**Exercise details**
All that is needed is an exact repetition of the lines from the one containing "Viewport: 1291px width, 676px height." through the final line of the material, without pictures.

**Supplied records**

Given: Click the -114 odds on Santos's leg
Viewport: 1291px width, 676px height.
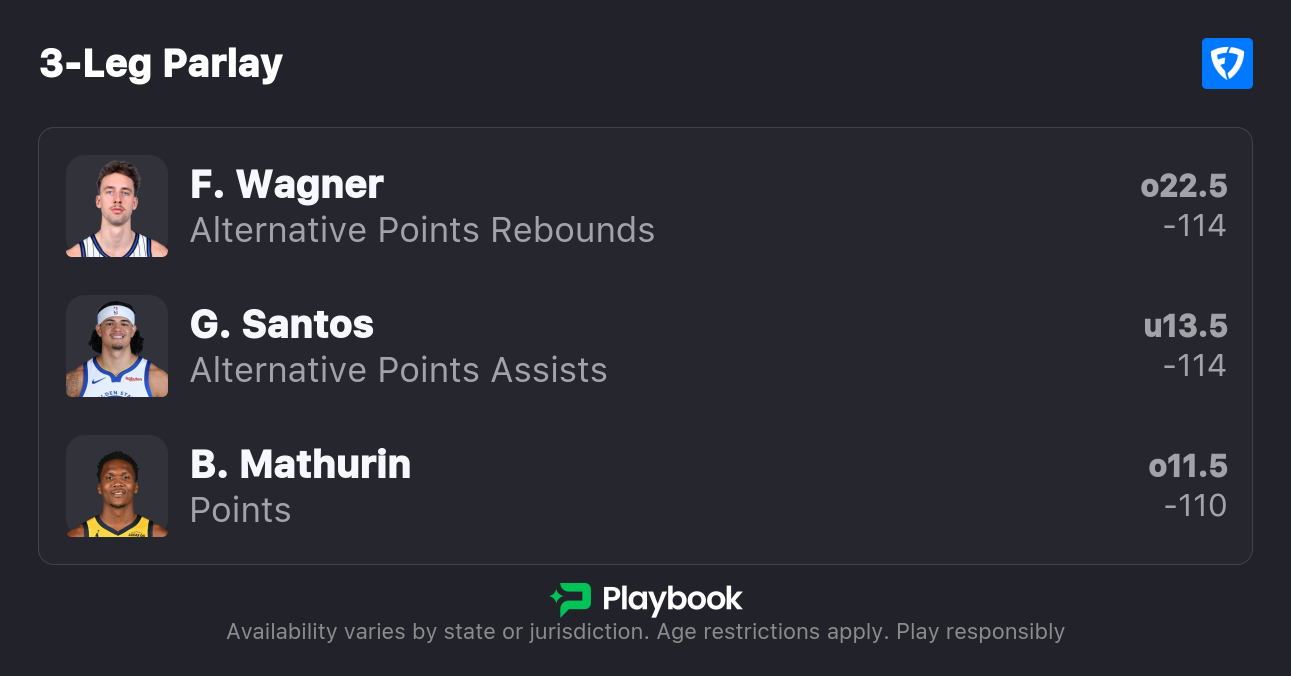Looking at the screenshot, I should 1194,366.
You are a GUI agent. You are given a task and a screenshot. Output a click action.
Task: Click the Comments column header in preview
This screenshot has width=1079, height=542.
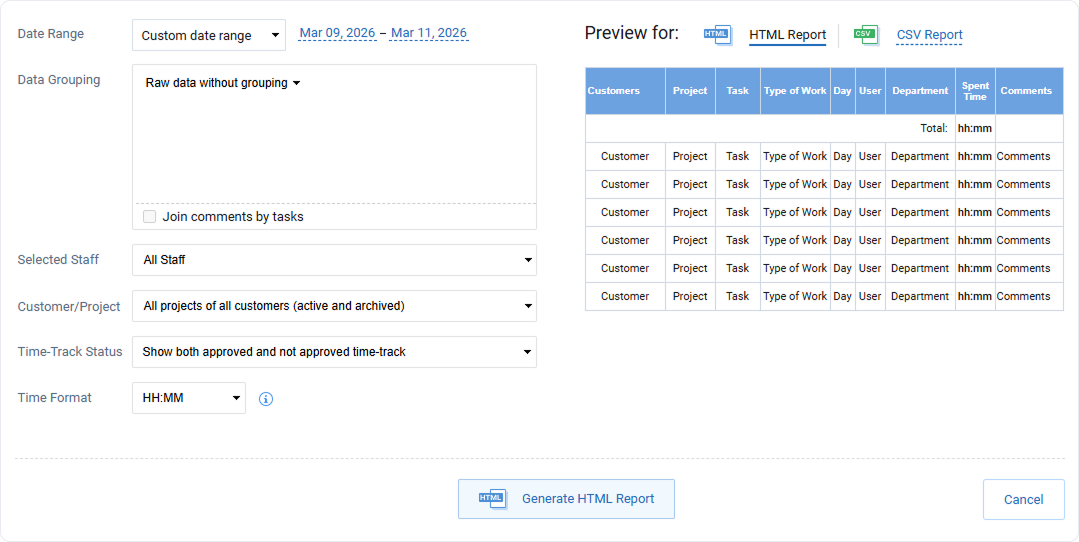coord(1026,91)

**Answer space**
Viewport: 1291px width, 676px height.
Looking at the screenshot, I should 1194,366.
You are a GUI agent. You are given a task and a screenshot. Output a click action.
Task: Click the Comments column header in preview
This screenshot has width=1079, height=542.
coord(1026,91)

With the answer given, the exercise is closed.